Deng opened the doors to the world that were closed by Mao. One of the first steps in this endeavor was to devalue the currency which had caused in the past great losses in foreign trade. One dollar in 1980 was worth 2.9 RMB and by 1990 the value went up 5.9. Even though the RMB was still considered overvalued, the gradual devaluation helped China move from being the thirty second exporter in 1978 to being number 13 in 1990 increasing exports by 15% during the eighties.
Deng also created four experimental Special Economic Zones to foreign investors in 1980, three of which were located in the Guangdong province in the south of China closest to Hong Kong. These zones allowed Honk Kong entrepreneurs to open manufacturing facilities in mainland China, creating an explosion of foreign trade. Guangdong exports increased from $2.9 billion in 1985 to $50 billion in 1990, making China the biggest textile exporter in the world and employing over 3 million workers.

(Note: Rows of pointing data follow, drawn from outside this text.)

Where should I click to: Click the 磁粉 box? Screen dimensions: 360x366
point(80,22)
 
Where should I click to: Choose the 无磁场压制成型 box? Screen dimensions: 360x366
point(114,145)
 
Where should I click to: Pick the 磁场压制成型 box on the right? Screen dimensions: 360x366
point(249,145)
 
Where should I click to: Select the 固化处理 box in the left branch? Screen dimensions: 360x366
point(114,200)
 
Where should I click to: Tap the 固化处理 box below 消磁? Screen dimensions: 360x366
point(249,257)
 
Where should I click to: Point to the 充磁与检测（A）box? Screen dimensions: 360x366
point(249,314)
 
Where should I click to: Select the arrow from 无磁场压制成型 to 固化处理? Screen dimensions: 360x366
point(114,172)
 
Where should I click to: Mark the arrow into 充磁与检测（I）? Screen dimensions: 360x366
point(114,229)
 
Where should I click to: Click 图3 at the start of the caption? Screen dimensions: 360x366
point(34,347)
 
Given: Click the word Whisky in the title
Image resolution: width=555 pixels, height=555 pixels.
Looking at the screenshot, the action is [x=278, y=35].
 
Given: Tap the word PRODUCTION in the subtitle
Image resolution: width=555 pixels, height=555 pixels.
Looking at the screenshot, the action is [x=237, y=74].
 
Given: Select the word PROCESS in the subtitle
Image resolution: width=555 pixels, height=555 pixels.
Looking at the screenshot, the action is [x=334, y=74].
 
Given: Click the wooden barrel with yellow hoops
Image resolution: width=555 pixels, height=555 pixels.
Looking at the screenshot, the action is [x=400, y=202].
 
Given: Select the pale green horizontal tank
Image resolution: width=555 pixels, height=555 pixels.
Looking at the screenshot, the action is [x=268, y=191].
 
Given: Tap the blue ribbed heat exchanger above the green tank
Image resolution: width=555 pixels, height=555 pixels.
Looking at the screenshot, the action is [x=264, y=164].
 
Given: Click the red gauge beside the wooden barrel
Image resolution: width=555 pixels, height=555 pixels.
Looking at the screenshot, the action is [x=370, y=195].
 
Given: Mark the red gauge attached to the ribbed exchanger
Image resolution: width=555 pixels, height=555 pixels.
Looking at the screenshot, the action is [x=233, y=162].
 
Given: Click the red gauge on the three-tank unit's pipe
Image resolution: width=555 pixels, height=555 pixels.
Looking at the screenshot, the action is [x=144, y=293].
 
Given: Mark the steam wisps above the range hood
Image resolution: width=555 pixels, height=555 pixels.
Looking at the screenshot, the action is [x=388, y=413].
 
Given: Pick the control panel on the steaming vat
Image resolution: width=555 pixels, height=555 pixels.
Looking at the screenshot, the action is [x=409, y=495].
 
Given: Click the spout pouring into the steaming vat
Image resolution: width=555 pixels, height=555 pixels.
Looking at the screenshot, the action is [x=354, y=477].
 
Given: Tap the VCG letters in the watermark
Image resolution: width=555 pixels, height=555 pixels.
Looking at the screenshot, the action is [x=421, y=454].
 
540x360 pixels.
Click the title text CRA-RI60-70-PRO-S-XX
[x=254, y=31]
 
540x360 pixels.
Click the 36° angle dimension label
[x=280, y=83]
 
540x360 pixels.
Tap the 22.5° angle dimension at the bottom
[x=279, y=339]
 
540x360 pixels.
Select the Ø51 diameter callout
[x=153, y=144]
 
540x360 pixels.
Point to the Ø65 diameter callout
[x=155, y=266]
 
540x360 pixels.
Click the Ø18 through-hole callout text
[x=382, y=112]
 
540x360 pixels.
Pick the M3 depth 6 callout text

In 1991, he promoted to the post of Vice-premier Zhu Rongji, a former Shanghai mayor English speaking intellectual who was foreign trade friendly and was instrumental in the development of Pudong as a financial center. In addition, Deng promoted accelerated reform programs in the costal cities of Tianjin, Shanghai and Fujian where free trade zones were created and foreign investment was expanded. Finally, Shenzhen, a southern city known for its rice paddies, opened without government approval a stock exchange. Prior to Deng’s tenure, none of these actions could have been allowed.
In many ways Deng embraced many capitalist concepts and made them his own or in this case China’s. This was most evident during his own southern tour, during which he claimed Special Economic Zones were socialist and not capitalist. He also used this tour, which had originally been planned as a vacation, for media all over the world to hear his support not only for growth, but for the fastest possible growth, even at the expense of a little spiritual pollution.
The southern tour was the beginning of a larger reform campaign in which he wanted to renew the blood of China’s leadership and do away with the old school political dragons who had ruled since the times of Mao Zedong. In 1992 at the age of 88 he wrote a document entitled ‘The brilliant thesis of a socialist market economy.” This document was revolutionary for the communist party to the point of changing the Party charter to incorporate Deng’s new ideas. In 1993 China’s constitution was amended to integrate Deng’s theory of building socialism with Chinese characteristics.
That was the beginning of a great new period for China. Deng Xiaoping believed that China could not progress in isolation from the rest of the world. His vision opened the gates of the forbidden land; today we can see the results.